佐史微微颔首,取过笔,在册簿上迅速记录几笔,又低声对那年轻属员嘱咐了几句,三人便转身走向下一个摊位。年轻属员脸上仍有些不服气的神色,回头看了老汉一眼,终究没再说什么。
王芬坐在楼上,将这一切尽收眼底。
他修长的手指,无意识地摩挲着粗陶茶盏冰凉的边缘,触感粗糙而真实。
**法外施恩?还是以权乱法?**
按《汉律》及过往州郡常例,市税之征、山泽之禁,虽有条文,却多疏阔。胥吏权柄甚大,往往借此敲诈勒索,中饱私囊,此为积弊。孙原这套“市易简则”、“山川河泽统管令”,看似将管理细化至微末,甚至试图将原本模糊不清的“公共资源”使用纳入规范,初衷或许是善的,是想建立秩序,杜绝腐败。
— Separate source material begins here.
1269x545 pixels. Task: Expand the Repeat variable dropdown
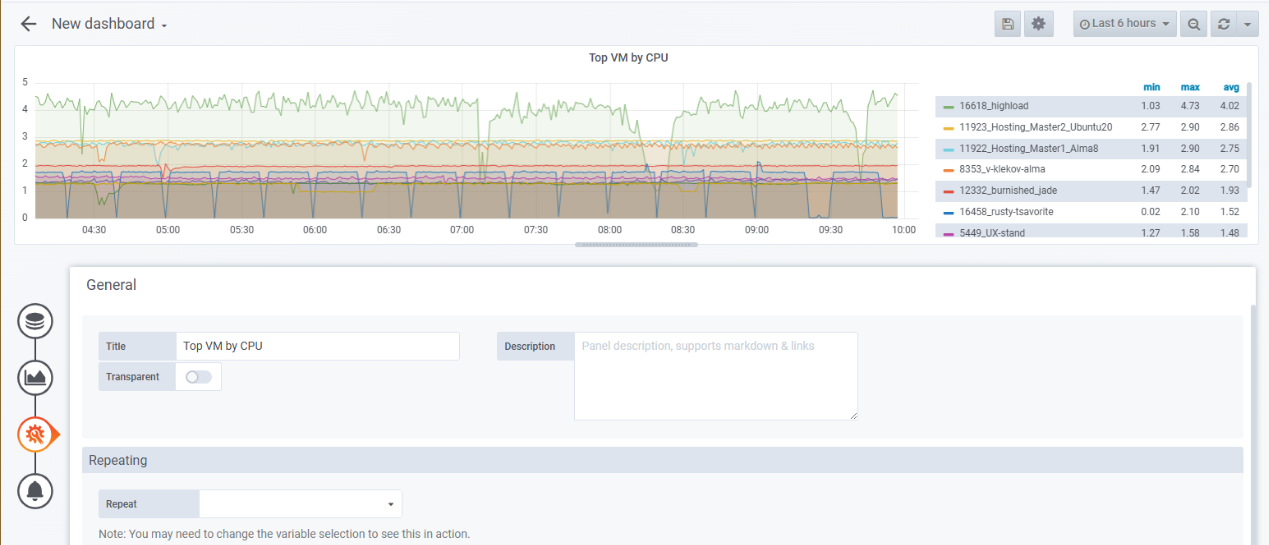[x=300, y=504]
但,这细密如网的“规范”本身,又何尝不是赋予了执行者更大、更灵活的“裁量权”?那佐史今日可以“作保”、“暂缓”、“限期补办”,全凭其个人一念之仁。明日换一个心性不同的吏员,或许便是另一番铁面无私、照章办事的嘴脸。而那份“三老证明”,更是巧妙地将部分行政责任与认证权威,转移给了乡间自治的“三老”——这些人,往往与地方宗族、豪强势力牵连更深,其中关节,岂是“公正”二字可以简单涵盖?
更让王芬心底发寒的,是那老汉最后眼中那份劫后余生般的、近乎卑微的感激。孙原的这套治理术,正通过无数个这样细微到市井毛孔的接触,将郡府的权威、意志,乃至“恩惠”,以一种看似“亲民”、“务实”、“讲道理”的方式,无声无息地渗透进庶民每日的呼吸与生计之中。这种渗透,远比高高在上的律令诏书更为有力,也……更为可怕。
它滋养的,是对具体执行吏员、乃至对他们背后那位“孙府君”的个人感恩与敬畏,而非对煌煌朝廷、对昭昭法度的天然敬畏与遵从。
“客官,您的茶凉透了,可要换壶热的?”
茶博士的声音适时响起,打断了王芬翻涌的思绪。他抬眼,见是一个四十余岁、面容朴实敦厚的男子,腰间系着洗得发白、边缘已磨损的粗布围裙,脸上带着市井中人特有的、略带讨好的笑容。